On her return to Edinburgh in 1901, the artist rented a studio in George Street, where she continued to work. She exhibited at the Royal Scottish Academy.

On 11 April 1905, she married William Wallace, an ophthalmic surgeon, painter and composer. Soon after, Wallace moved to London where she set up a sculpture class for women, based on Rodin's methods.

Despite her association with Rodin, Wallace's own work was in a more classical European style. Much of her work is in private collections, and is currently little seen.

Her statue of her aunt Priscilla Bright McLaren is in the property of the National Trust at Bodnant.

== Exhibitions and awards ==
Wallace exhibited regularly with the International Society of Sculptors, Painters and Engravers (London), the Royal Academy of Arts (London), the Royal Scottish Academy (Edinburgh), and also at The Royal Glasgow Institute of the Fine Arts (Glasgow).

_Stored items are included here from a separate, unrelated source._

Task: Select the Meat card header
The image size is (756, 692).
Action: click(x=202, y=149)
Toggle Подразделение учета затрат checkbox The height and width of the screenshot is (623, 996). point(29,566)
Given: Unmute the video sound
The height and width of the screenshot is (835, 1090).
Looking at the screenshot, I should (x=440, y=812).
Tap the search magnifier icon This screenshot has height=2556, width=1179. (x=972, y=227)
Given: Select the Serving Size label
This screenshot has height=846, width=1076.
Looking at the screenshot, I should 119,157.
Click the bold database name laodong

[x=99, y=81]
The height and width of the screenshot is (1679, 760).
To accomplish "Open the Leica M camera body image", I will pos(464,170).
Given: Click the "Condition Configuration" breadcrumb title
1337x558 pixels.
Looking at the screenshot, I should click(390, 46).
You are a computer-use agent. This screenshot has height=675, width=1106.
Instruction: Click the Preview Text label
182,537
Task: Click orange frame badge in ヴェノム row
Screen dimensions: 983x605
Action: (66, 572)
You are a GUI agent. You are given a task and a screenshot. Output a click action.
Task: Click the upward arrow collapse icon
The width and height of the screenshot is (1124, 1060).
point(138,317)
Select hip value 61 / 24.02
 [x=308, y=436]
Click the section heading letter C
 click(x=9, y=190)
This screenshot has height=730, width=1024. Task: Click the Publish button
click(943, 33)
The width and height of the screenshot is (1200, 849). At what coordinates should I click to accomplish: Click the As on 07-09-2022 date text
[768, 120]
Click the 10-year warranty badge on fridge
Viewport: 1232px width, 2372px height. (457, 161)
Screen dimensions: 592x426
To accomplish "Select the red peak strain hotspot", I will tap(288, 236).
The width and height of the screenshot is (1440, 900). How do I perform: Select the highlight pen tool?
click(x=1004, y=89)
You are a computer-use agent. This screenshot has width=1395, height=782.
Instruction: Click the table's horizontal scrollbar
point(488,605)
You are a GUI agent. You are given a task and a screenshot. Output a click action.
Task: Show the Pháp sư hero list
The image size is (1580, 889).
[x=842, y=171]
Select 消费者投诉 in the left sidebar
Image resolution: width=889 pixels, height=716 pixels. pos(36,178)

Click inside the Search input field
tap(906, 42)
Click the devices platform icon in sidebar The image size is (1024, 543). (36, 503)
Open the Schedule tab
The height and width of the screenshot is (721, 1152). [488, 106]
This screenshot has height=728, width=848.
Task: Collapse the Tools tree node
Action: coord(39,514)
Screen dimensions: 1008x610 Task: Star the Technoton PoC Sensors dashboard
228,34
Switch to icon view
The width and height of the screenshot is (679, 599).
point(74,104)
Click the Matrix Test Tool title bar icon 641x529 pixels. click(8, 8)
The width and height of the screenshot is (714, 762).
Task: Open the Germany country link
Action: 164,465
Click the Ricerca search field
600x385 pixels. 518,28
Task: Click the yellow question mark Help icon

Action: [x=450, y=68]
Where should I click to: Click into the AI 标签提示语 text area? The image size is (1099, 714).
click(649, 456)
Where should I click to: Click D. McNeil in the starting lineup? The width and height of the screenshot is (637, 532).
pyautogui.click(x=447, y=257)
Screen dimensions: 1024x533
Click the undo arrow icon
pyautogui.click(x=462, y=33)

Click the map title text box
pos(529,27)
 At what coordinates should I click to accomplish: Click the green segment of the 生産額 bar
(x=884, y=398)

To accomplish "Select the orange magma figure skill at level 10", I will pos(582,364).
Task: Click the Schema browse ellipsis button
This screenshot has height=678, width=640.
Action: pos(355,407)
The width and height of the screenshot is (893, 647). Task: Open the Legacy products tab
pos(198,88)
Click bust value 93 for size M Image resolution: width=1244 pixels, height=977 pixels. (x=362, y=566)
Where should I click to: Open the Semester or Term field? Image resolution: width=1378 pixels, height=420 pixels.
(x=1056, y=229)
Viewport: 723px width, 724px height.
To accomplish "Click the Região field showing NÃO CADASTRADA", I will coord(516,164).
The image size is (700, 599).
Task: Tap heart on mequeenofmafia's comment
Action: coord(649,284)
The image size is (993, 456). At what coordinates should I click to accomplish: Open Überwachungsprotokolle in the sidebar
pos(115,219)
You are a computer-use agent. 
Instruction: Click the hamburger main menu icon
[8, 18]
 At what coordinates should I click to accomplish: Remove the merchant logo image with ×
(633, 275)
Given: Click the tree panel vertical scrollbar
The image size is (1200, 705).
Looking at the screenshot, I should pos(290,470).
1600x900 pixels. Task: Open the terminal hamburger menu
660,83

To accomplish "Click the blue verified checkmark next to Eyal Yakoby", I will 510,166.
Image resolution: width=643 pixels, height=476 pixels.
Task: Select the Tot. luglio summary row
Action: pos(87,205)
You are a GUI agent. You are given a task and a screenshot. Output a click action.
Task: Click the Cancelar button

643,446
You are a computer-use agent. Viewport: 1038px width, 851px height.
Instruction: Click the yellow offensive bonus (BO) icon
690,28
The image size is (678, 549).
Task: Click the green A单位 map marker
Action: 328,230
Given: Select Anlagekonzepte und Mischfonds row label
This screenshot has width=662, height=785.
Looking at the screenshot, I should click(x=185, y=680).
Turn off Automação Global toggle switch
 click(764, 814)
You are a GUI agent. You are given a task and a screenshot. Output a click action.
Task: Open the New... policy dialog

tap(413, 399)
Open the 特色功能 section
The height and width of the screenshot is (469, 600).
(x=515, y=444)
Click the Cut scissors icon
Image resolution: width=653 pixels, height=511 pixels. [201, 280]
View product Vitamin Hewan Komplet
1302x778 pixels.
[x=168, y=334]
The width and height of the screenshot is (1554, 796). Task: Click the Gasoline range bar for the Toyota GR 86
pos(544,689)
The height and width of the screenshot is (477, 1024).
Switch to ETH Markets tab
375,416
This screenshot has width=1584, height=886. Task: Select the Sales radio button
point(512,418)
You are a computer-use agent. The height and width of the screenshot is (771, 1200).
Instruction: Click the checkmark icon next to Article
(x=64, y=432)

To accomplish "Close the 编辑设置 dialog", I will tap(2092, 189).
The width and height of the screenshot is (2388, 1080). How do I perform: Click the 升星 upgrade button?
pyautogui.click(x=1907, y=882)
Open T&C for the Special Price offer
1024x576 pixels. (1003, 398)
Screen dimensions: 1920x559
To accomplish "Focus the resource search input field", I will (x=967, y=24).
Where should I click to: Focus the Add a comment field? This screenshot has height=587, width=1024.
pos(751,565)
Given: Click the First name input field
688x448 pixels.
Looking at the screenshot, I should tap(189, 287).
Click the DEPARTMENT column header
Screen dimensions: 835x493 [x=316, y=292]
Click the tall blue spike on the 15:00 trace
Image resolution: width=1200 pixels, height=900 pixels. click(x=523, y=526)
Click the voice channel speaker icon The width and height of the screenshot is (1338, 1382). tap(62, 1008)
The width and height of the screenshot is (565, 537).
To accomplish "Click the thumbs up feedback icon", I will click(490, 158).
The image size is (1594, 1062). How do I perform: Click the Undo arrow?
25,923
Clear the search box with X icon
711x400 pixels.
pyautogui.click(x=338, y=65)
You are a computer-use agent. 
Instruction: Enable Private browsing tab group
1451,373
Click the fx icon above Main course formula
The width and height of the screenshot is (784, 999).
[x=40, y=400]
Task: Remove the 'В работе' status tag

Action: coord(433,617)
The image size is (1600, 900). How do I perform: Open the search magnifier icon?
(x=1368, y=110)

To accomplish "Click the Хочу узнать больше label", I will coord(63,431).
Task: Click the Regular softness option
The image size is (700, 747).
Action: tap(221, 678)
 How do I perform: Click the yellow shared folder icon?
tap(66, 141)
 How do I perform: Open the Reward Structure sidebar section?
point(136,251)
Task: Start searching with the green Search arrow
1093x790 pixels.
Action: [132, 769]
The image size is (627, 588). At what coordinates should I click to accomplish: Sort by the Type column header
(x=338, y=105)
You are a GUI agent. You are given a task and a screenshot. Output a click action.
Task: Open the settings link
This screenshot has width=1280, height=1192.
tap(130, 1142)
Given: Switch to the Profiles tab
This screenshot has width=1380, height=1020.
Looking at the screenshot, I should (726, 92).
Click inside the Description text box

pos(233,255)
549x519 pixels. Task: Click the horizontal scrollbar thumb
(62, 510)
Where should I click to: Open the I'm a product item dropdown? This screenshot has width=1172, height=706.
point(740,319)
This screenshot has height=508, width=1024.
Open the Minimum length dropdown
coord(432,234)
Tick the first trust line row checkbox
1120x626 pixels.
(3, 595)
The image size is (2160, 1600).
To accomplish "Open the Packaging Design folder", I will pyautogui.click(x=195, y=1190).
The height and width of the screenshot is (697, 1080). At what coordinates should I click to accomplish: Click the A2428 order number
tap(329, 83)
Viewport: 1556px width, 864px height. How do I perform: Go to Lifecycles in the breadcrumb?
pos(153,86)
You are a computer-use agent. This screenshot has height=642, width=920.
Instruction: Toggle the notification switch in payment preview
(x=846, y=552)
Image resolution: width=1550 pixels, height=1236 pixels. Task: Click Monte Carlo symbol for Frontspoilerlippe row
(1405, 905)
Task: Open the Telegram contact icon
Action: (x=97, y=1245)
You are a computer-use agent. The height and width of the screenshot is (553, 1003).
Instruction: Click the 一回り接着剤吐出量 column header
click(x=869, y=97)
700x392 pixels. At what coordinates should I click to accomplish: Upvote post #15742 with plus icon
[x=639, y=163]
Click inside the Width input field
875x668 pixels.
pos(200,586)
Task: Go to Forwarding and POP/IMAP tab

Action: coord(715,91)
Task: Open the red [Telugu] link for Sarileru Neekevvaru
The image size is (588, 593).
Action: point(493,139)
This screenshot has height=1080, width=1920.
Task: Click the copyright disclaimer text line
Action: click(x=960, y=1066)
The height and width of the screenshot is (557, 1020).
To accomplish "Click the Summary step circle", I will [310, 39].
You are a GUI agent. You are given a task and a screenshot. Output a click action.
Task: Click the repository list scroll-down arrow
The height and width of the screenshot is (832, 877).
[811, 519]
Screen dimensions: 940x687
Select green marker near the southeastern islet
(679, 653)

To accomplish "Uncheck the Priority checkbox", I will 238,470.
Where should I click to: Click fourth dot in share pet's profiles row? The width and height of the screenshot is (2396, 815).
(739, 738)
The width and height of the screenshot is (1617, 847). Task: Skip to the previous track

From 1905, she usually exhibited under her married name. Wallace was an Associate Member of the Royal British Society of Sculptors.

William Wallace's A Suite in the Olden Style for piano is dedicated to her.

In 2025, her sculpture of F. S. Oliver is featured in the exhibition "In the Time of Camille Claudel, Being a Woman Sculptor in Paris" organised by the Musée Camille Claudel.